Now I need to make sure that I’ve got a good setup. And even though I haven’t made my office into a fancy studio or anything like that, it needs to look good. I need to look good. I just need to make sure the lighting’s all right and it’s not super grainy. And like all of this stuff I didn’t even have to think about when it was just audio only. I found myself thinking about and then thinking about in this perfectionistic way of, well, if I’m going to do it, then I have to do it properly, and doing it properly means doing it. Fancy doing it in the way that I see everyone else doing it. And of course, everyone else isn’t doing everything the same way. Perfectionist brains just like to be all or nothing and like everyone does it this way when like there’s no situation where everyone does something the same way.

But anyway, this thought of like, well, everyone does it this fancy way. And so for me to let it be known to the people that I can help, that I can actually help them with what I help them with, then I need to make sure I am in a setup that communicates that I’m experienced in what I do and like all of this kind of stuff. And so that produced a lot of friction to taking the action of recording my podcast. And when my podcast was audio only, there wasn’t as much friction because I didn’t have to think about anything in terms of what things look like. There just wasn’t even that that came up because no one could see me. No one could see the office, no one could see that what time of day it was, what the lighting was like, what I looked like, anything like that.

It just felt more free for me because I had less to think about and it felt a little bit safer as well, in the sense that like, no one’s looking at me as I’m sharing this stuff that I’m sharing. So that helped me to show up. I have over six hundred podcast episodes, but I do want to share on YouTube, and I want to have more people find out about what I do so they can get out of their own way in their business. But does this friction around, well, I need to do it fancy. And even if I don’t do like a proper podcast studio or whatever, I still need to make sure I look good in the background, looks good. And then all these rules as well in my head of like, and I need to be looking directly at the camera when I’m recording, I can’t just like do what I’m literally doing right now. So I’m filming this and I’m in my office and wrapped up in a blanket. I have my UGG boots on. It’s cold for Brisbane weather.

And typically as I do a podcast episode. So for like this, I don’t have any notes. I’m just kind of looking around the room, swiveling on my chair, like that’s what I’m doing as I typically record a podcast episode.
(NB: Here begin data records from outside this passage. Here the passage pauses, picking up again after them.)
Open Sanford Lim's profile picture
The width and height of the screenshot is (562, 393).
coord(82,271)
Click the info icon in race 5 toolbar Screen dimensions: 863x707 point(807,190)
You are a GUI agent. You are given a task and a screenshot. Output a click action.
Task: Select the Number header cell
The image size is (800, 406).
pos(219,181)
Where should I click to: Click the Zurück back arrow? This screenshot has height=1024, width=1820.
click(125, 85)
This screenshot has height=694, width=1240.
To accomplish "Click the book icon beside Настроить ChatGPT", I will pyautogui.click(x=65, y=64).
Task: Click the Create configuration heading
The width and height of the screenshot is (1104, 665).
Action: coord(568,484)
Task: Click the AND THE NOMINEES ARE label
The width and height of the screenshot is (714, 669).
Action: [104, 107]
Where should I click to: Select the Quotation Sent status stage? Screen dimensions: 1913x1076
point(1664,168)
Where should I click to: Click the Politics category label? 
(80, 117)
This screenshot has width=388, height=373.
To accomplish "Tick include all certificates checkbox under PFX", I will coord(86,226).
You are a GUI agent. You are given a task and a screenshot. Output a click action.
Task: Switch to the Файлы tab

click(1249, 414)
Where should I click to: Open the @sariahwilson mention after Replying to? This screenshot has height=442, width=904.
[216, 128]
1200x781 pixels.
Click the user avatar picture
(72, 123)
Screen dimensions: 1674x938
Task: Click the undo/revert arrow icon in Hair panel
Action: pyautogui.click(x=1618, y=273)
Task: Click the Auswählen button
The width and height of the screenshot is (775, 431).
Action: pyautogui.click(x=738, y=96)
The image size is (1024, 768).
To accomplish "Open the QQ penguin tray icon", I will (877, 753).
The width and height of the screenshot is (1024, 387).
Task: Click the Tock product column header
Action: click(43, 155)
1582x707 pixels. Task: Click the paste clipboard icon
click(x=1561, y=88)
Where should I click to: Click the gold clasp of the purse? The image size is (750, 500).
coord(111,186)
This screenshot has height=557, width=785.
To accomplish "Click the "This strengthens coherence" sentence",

But one of the rules in my head was that now that I’m recording it on video, I have to be looking into the camera and I have to be not looking around the room and not just recording in the way I normally record it. And I’m able to learn that new skill slash. It’s not really even a new skill because I do that all the time. When I’m on coaching calls. I’ve done lots of face to camera things where I’m looking into the lens of the camera, but there was just all of this friction coming up and all of these friction points. So not just one friction point, but within me doing video, multiple friction points. And then also, how do I get the video to go out on players like Spotify and Apple Podcasts and YouTube. Does it go to my video editor first and then my podcast producer? Or like, what’s the workflow of that?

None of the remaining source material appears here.